Christian Schmees is heading the Tumor Biology group at the Natural and Medical Sciences Institute (NMI) at the University of Tuebingen, Germany. He received his undergraduate degree in biochemistry from Tuebingen University in 2002. Since 2006 he holds a PhD (with highest honors) in cancer immunology from the Technical University of Munich, Germany. His thesis resulted in the identification of gamma-glutamyl-transpeptidase as the major factor for T cell specific immune evasion of the tumorigenic bacterium Helicobacter pylori. As a post-doc he joined the laboratories of Carl-Henrik Heldin at the Ludwig Institute for Cancer Research (LICR) in Uppsala, Sweden (2006-2010) and Philippe Bastiaens at the Max-Planck Institute of Molecular Physiology in Dortmund, Germany (2010-2011). He received fellowships from the German Research Foundation and the LICR to support his research on differential regulation of intracellular PDGF α- and β-receptor trafficking in cancer cells.

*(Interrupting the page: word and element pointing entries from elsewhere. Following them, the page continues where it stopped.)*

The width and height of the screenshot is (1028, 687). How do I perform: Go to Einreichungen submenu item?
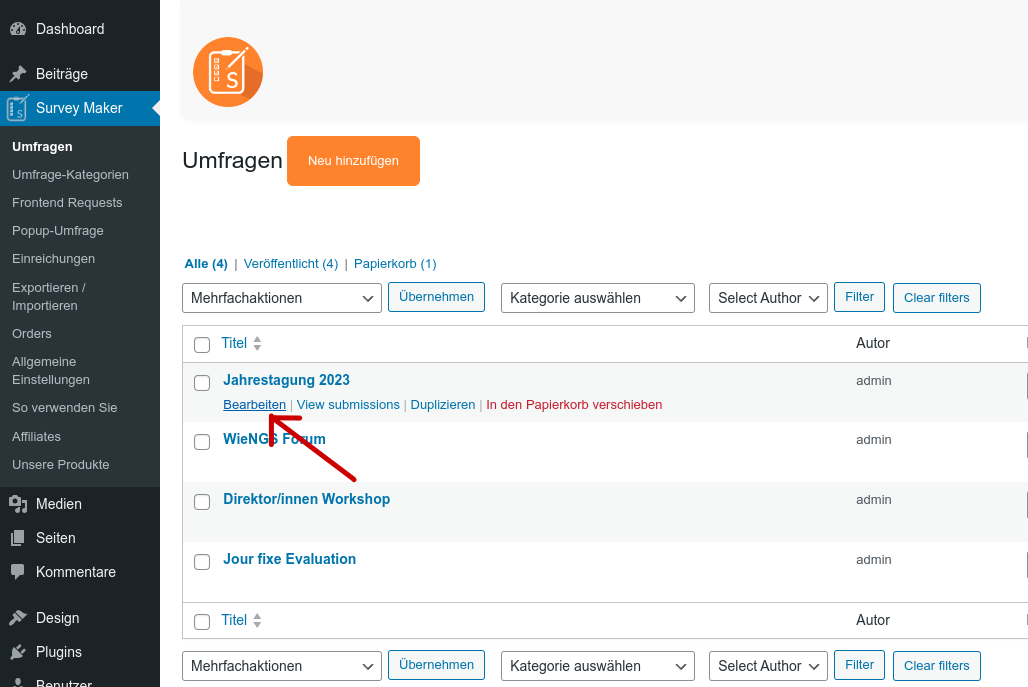click(53, 259)
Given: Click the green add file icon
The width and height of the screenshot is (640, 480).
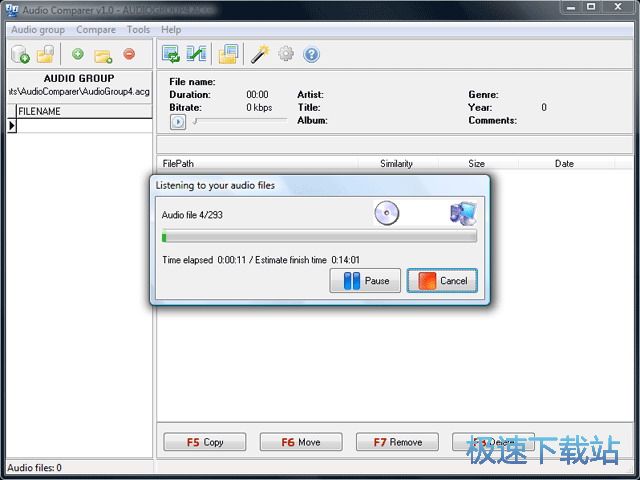Looking at the screenshot, I should point(78,54).
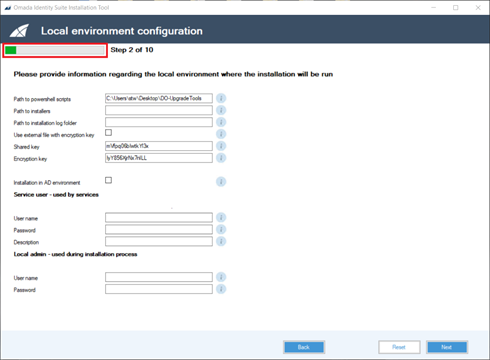The width and height of the screenshot is (490, 360).
Task: Click info icon beside Path to powershell scripts
Action: 221,98
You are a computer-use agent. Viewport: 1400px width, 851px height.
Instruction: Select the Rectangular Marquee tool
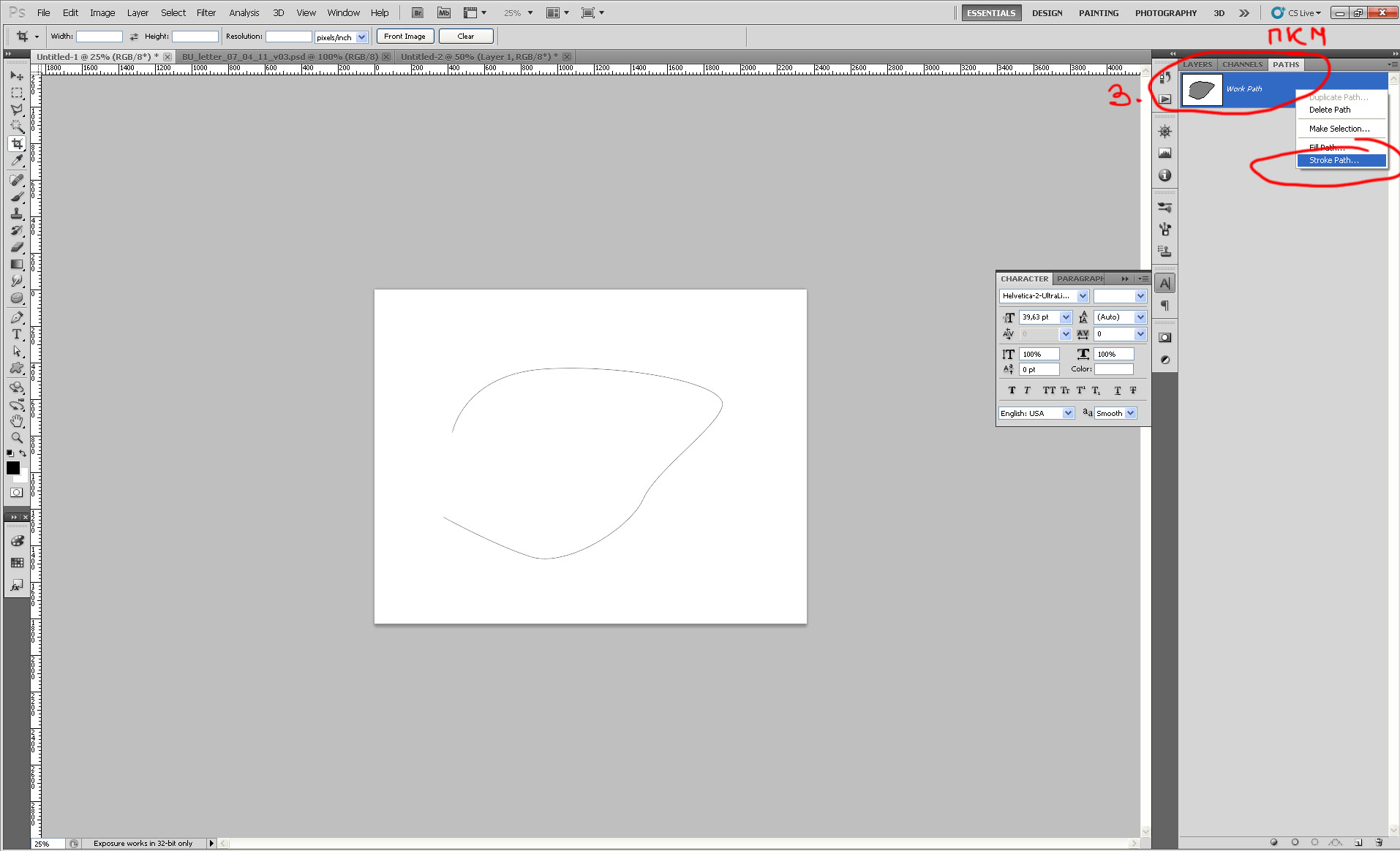point(17,93)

In 2011 he joined the Natural and Medical Sciences Institute at the University of Tuebingen (NMI) as a senior scientist in tumor biology and was appointed Head of Tumor Biology in 2014. Ongoing projects in his group are focusing on the development of clinically relevant cellular model systems for drug development and target validation in translational oncology. These approaches are combined with gene editing and silencing technologies as well as protein profiling and immunophenotyping platforms for mode-of-action analyses of different compound classes. Dr. Schmees is member of the Association for Cancer Immunotherapy (CIMT).